### GESTELLTE AUFGABE 1:
Welchem Schriftstück war die Vollmacht laut dem Text zur Revision des Klägers beigeheftet?
### GESTELLTE AUFGABE 2:
Geben Sie aus dem Text zur Revision des Klägers den Abschnitt von „Hiergegen richtet sich“ bis „Revision ist zulässig.“ wortgetreu wieder.
### GESTELLTE AUFGABE 3:
Führen Sie den Text zur Revision des Klägers im Anschluss an seinen letzten Satz weiter.

===== VORLIEGENDER TEXT

Hiergegen richtet sich die vom BFH zugelassene Revision des Klägers. Der Kläger macht geltend, daß die im Klageverfahren vorgelegte Vollmacht den Anforderungen an eine ordnungsgemäße Vollmacht entspreche. Sie lasse nämlich im Wege der Auslegung nicht nur erkennen, wer wen bevollmächtigt habe, sondern auch, wozu bevollmächtigt worden sei. Der namentlich benannte Prozeßbevollmächtigte sei in der Urkunde u. a. ermächtigt worden, ihn - den Kläger - in seinen Steuerangelegenheiten vor allen Gerichten zu vertreten. Der konkrete Bezug zum Streitfall ergebe sich schon daraus, daß die Vollmacht einem Schriftsatz beigeheftet gewesen sei, in dem zum einen der Rechtsstreit genau bezeichnet und zum anderen auf die anliegende Vollmacht hingewiesen worden sei.

 

Entscheidungsgründe

1. Die Revision ist zulässig.

==========
===== DATENAUSZÜGE

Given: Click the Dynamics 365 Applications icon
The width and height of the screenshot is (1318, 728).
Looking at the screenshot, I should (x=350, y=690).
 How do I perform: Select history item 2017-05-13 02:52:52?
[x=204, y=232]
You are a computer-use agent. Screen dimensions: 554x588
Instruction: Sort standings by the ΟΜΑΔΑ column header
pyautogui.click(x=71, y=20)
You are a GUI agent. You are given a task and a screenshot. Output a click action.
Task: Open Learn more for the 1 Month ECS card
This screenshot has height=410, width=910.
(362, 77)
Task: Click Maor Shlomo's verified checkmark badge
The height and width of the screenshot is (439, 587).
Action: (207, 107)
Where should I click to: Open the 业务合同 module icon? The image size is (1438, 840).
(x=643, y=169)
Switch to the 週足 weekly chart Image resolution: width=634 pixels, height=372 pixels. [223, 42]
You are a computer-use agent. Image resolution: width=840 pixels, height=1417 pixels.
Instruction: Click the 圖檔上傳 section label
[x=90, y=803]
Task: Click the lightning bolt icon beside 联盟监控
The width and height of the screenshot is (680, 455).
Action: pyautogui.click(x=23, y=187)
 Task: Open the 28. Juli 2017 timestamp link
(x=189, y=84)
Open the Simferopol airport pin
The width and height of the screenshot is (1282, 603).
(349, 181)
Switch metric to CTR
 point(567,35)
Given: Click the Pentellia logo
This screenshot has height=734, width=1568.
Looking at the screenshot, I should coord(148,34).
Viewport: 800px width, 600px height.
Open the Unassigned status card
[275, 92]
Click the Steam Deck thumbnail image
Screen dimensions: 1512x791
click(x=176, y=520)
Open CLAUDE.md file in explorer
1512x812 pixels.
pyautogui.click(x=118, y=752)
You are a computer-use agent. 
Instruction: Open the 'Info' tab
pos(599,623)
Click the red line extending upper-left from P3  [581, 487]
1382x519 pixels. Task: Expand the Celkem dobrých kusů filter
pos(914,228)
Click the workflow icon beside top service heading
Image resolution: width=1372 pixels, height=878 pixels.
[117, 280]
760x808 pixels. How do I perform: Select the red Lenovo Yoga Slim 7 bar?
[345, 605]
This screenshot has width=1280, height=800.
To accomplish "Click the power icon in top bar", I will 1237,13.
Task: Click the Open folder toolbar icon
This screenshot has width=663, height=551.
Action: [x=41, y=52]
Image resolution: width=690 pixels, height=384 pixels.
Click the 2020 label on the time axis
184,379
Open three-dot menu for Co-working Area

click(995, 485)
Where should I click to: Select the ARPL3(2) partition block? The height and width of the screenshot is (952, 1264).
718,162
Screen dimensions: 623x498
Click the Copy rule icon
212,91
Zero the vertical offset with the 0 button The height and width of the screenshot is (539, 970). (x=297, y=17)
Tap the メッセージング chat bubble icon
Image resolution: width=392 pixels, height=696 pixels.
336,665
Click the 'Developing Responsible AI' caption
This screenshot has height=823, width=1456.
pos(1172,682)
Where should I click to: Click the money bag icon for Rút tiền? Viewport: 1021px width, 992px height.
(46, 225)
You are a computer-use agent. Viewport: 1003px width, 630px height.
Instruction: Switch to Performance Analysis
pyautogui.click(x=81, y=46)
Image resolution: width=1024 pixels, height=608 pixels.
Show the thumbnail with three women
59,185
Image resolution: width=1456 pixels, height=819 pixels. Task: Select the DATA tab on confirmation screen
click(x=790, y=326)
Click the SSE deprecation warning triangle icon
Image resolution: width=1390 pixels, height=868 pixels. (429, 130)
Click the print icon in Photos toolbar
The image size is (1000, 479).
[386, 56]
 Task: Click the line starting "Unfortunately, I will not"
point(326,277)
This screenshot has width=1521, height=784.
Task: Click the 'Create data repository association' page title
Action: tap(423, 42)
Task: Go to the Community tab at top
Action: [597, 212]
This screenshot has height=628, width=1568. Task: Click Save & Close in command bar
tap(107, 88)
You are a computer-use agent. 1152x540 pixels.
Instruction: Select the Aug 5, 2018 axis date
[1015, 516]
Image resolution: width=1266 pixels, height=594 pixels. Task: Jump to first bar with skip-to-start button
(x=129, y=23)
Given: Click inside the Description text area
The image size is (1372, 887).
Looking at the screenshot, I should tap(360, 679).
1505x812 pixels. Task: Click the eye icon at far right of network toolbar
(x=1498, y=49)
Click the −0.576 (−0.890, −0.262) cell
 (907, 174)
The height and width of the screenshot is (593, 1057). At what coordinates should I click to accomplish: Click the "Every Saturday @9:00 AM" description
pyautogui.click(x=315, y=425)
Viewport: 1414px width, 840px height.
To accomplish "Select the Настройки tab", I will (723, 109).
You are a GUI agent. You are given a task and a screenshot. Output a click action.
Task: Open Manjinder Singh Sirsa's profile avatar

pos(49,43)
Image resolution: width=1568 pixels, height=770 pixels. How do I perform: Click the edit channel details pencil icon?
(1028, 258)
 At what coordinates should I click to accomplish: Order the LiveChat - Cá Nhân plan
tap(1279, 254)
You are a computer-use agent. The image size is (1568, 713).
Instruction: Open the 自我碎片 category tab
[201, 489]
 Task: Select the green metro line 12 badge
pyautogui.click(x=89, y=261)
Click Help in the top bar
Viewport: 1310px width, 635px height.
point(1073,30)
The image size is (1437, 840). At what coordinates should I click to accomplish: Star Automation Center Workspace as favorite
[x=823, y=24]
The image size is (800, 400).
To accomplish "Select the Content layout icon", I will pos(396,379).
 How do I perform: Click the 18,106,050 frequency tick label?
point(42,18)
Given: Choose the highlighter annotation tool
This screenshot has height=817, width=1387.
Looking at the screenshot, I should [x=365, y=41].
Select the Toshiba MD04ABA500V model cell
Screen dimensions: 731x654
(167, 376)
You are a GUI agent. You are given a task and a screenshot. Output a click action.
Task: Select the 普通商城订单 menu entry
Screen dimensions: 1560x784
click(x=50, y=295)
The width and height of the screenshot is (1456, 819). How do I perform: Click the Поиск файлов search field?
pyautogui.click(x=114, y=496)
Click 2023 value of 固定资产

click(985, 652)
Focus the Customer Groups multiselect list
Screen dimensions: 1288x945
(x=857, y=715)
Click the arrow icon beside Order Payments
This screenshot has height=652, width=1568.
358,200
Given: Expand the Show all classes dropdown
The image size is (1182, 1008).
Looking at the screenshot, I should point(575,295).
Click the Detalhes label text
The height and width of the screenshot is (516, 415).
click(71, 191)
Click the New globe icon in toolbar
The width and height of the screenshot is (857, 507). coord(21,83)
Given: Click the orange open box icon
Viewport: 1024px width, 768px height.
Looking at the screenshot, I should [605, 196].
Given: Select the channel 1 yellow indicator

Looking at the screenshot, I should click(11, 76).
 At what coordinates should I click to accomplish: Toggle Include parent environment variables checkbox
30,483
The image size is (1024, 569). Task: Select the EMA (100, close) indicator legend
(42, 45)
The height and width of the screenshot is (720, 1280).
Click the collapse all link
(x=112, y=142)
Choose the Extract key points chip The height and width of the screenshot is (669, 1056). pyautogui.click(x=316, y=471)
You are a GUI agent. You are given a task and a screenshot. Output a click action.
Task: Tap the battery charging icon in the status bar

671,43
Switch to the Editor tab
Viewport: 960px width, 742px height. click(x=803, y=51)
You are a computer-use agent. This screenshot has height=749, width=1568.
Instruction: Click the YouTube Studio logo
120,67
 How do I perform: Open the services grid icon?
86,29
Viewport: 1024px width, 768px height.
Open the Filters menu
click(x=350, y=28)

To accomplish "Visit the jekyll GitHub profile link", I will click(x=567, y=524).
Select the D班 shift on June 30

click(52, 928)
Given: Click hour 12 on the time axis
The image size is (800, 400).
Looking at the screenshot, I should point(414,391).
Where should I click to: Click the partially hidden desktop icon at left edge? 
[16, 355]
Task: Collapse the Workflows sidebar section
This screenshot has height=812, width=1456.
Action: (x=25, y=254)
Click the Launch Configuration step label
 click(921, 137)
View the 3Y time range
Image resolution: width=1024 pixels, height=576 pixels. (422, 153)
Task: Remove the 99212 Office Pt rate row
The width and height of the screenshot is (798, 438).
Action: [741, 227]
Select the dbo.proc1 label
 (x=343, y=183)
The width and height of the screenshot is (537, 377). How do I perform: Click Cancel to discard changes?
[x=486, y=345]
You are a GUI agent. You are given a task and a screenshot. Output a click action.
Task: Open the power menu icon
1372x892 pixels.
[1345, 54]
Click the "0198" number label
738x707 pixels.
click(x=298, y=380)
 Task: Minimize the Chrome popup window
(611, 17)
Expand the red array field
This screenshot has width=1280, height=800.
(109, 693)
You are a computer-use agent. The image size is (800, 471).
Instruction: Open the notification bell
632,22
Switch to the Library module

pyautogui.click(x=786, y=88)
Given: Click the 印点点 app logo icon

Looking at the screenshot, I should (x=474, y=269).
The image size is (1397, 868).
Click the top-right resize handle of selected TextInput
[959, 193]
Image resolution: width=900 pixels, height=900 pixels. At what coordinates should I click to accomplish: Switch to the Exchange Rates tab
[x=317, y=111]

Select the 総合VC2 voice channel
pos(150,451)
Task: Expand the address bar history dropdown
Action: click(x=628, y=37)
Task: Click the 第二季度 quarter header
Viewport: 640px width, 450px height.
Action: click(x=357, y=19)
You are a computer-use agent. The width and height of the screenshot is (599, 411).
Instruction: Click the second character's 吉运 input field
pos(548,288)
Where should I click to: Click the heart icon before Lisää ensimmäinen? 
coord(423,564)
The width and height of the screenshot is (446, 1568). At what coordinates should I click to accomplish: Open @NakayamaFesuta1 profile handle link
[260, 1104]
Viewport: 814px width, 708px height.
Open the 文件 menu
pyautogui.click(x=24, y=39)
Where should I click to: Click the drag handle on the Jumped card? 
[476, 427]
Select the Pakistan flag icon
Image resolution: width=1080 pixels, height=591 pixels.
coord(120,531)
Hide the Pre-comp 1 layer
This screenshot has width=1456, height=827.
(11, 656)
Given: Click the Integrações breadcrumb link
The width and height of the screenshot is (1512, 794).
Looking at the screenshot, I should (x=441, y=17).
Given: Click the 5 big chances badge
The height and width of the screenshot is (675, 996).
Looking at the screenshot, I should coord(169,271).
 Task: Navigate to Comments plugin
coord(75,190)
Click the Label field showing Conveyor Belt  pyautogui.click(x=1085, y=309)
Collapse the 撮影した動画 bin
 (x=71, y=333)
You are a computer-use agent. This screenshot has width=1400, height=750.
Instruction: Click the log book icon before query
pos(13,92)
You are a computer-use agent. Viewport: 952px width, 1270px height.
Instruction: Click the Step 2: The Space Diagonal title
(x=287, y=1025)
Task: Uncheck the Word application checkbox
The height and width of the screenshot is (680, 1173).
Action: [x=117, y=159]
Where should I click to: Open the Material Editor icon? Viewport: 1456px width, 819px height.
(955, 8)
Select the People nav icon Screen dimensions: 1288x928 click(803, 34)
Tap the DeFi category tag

==========

### ANTWORT 1:
Einem Schriftsatz, in dem der Rechtsstreit genau bezeichnet und auf die anliegende Vollmacht hingewiesen worden war.

### ANTWORT 2:
Hiergegen richtet sich die vom BFH zugelassene Revision des Klägers. Der Kläger macht geltend, daß die im Klageverfahren vorgelegte Vollmacht den Anforderungen an eine ordnungsgemäße Vollmacht entspreche. Sie lasse nämlich im Wege der Auslegung nicht nur erkennen, wer wen bevollmächtigt habe, sondern auch, wozu bevollmächtigt worden sei. Der namentlich benannte Prozeßbevollmächtigte sei in der Urkunde u. a. ermächtigt worden, ihn - den Kläger - in seinen Steuerangelegenheiten vor allen Gerichten zu vertreten. Der konkrete Bezug zum Streitfall ergebe sich schon daraus, daß die Vollmacht einem Schriftsatz beigeheftet gewesen sei, in dem zum einen der Rechtsstreit genau bezeichnet und zum anderen auf die anliegende Vollmacht hingewiesen worden sei.

 

Entscheidungsgründe

1. Die Revision ist zulässig.

### ANTWORT 3:
Der Prozeßbevollmächtigte des Klägers hat zwar für das Revisionsverfahren ebenso wie für die vorausgegangene Beschwerde über die Nichtzulassung der Revision keine besondere Vollmacht vorgelegt. Die im Klageverfahren eingereichte Vollmachtsurkunde ermächtigt den Prozeßbevollmächtigten aber sowohl zur Durchführung des Klageverfahrens (s. dazu unten unter 2.) als auch zur Einlegung von Rechtsmitteln gegen das Urteil des FG. Sie ist nicht auf den ersten Rechtszug beschränkt, sondern erstreckt sich umfassend auf die Vertretung vor allen Gerichten sowie auf die Einlegung von gerichtlichen Rechtsmitteln.

2. Die Revision ist auch begründet. Das FG hat die Klage zu Unrecht als unzulässig abgewiesen. Die im Klageverfahren vorgelegte Vollmachtsurkunde genügt den Anforderungen an eine ordnungsgemäße Prozeßvollmacht.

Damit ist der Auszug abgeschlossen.